Planner estimates have already been discussed on this blog in my previous posting and also in some posting before that. A couple of years ago I stumbled over an interesting issue which is commonly known as “cross correlation”.
Let us consider the following example:
test=# CREATE TABLE t_test (a int, b int); CREATE TABLE test=# INSERT INTO t_test SELECT 0, 1 FROM generate_series(1, 100000); INSERT 0 100000 test=# INSERT INTO t_test SELECT 1, 0 FROM generate_series(1, 100000); INSERT 0 100000 test=# ANALYZE t_test; ANALYZE
We add 100.000 rows containing 0 and 1 and then add 100.000 rows containing 1 and 0. Then optimizer statistics are built. So, all together we have 200.000 files in the table:
test=# explain SELECT count(*) FROM t_test; QUERY PLAN -------------------------------------------------------------------- Aggregate (cost=3385.00..3385.01 rows=1 width=0) -> Seq Scan on t_test (cost=0.00..2885.00 rows=200000 width=0) Planning time: 0.095 ms (3 rows)
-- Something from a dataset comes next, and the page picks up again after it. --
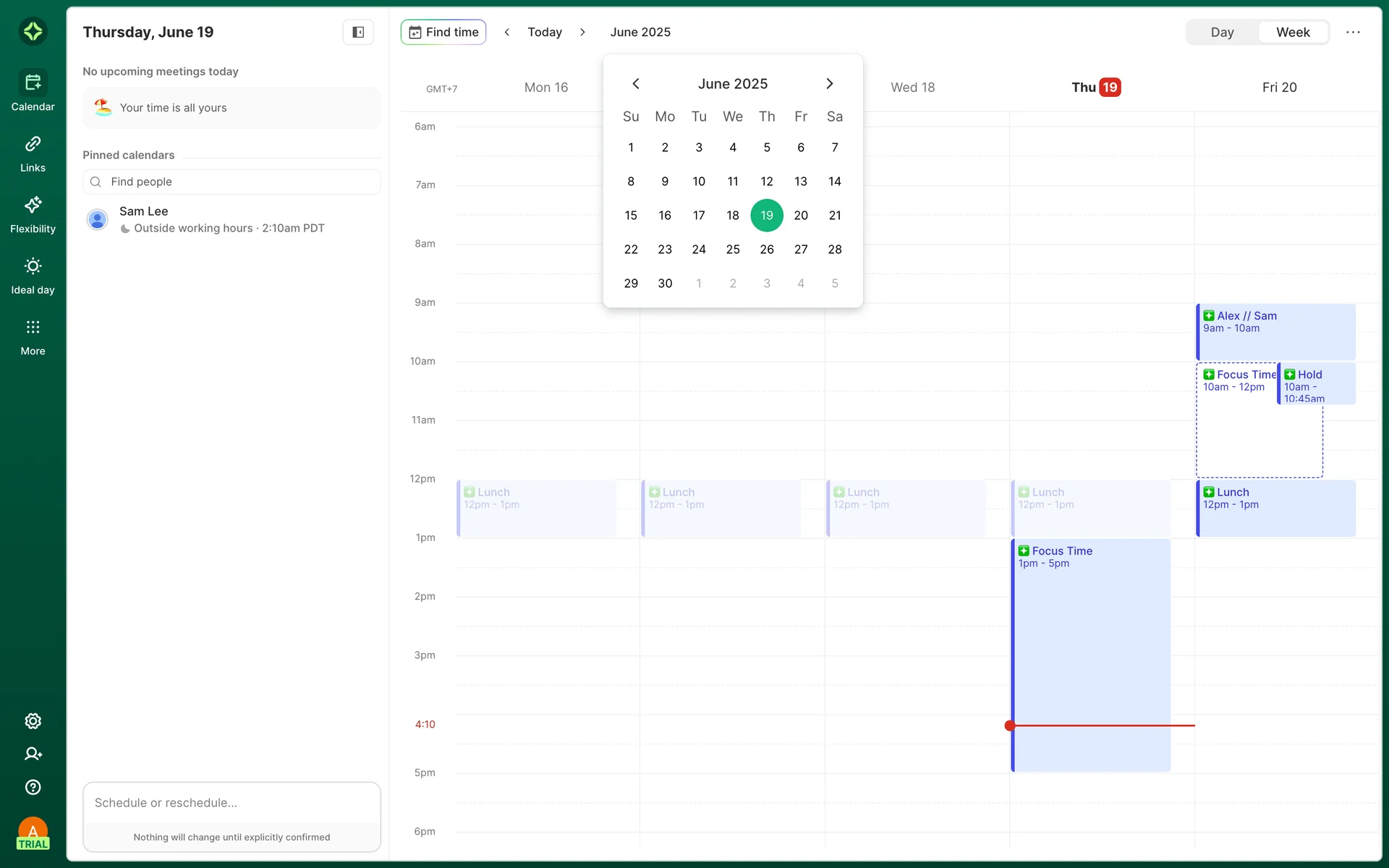Open the June 2025 month dropdown
This screenshot has width=1389, height=868.
640,32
So far everything looks just fine. The planner has guessed the number of rows in the table precisely. The same applies to the following query:
test=# explain SELECT count(*) FROM t_test WHERE a = 0; QUERY PLAN ------------------------------------------------------------------- Aggregate (cost=3634.28..3634.29 rows=1 width=0) -> Seq Scan on t_test (cost=0.00..3385.00 rows=99713 width=0) Filter: (a = 0) Planning time: 0.052 ms (4 rows)
99.713 is actually a pretty good estimate and it is totally sufficient to come up with a reasonable plan.
cross correlation at work
Let us try something else:
test=# explain SELECT count(*) FROM t_test WHERE a = 0 AND b = 0; QUERY PLAN ------------------------------------------------------------------- Aggregate (cost=4010.00..4010.01 rows=1 width=0) -> Seq Scan on t_test (cost=0.00..3885.00 rows=50000 width=0) Filter: ((a = 0) AND (b = 0)) Planning time: 0.068 ms (4 rows)
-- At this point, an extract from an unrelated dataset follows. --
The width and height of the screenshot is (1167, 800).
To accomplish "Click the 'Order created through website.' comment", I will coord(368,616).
Oops? What happened? The planner will estimate that 50.000 rows match this condition. The reality is somewhat different:
test=# SELECT count(*) FROM t_test WHERE a = 0 AND b = 0; count ------- 0 (1 row)
How did we end up with this terrible under-estimation of the problem?
Well, the reason is how PostgreSQL handles statistics. Internally PostgreSQL will store statistics for every column. So, we know that a=0 represents 50% of the table and b=0 will also represent 50% of the table. From a mathematical point of view it might be safe to just multiply those likelihoods:
0.5 * 0.5 = 0.25
This is exactly what is going on here. Therefore the estimate is 25% of 200.000 rows = 50.000 rows. In our example this is dead wrong. The problem is that PostgreSQL does not have statistics about the combination of those columns. It does not know that when a=1 than b will be 0.
As you have seen, this can lead to over estimation – but also to under estimations:
test=# explain SELECT count(*) FROM t_test WHERE a = 0 AND b = 1; QUERY PLAN ------------------------------------------------------------------- Aggregate (cost=4009.28..4009.30 rows=1 width=0) -> Seq Scan on t_test (cost=0.00..3885.00 rows=49714 width=0) Filter: ((a = 0) AND (b = 1)) Planning time: 0.035 ms (4 rows)
In this case the real number of rows returned by the system is 100.000 and not just 49.714.
Keep in mind that the examples I have created are really pretty artificial. But, things like that can happen in real life and cause issues along the way. And as always: If you get bad plans – expect bad performance.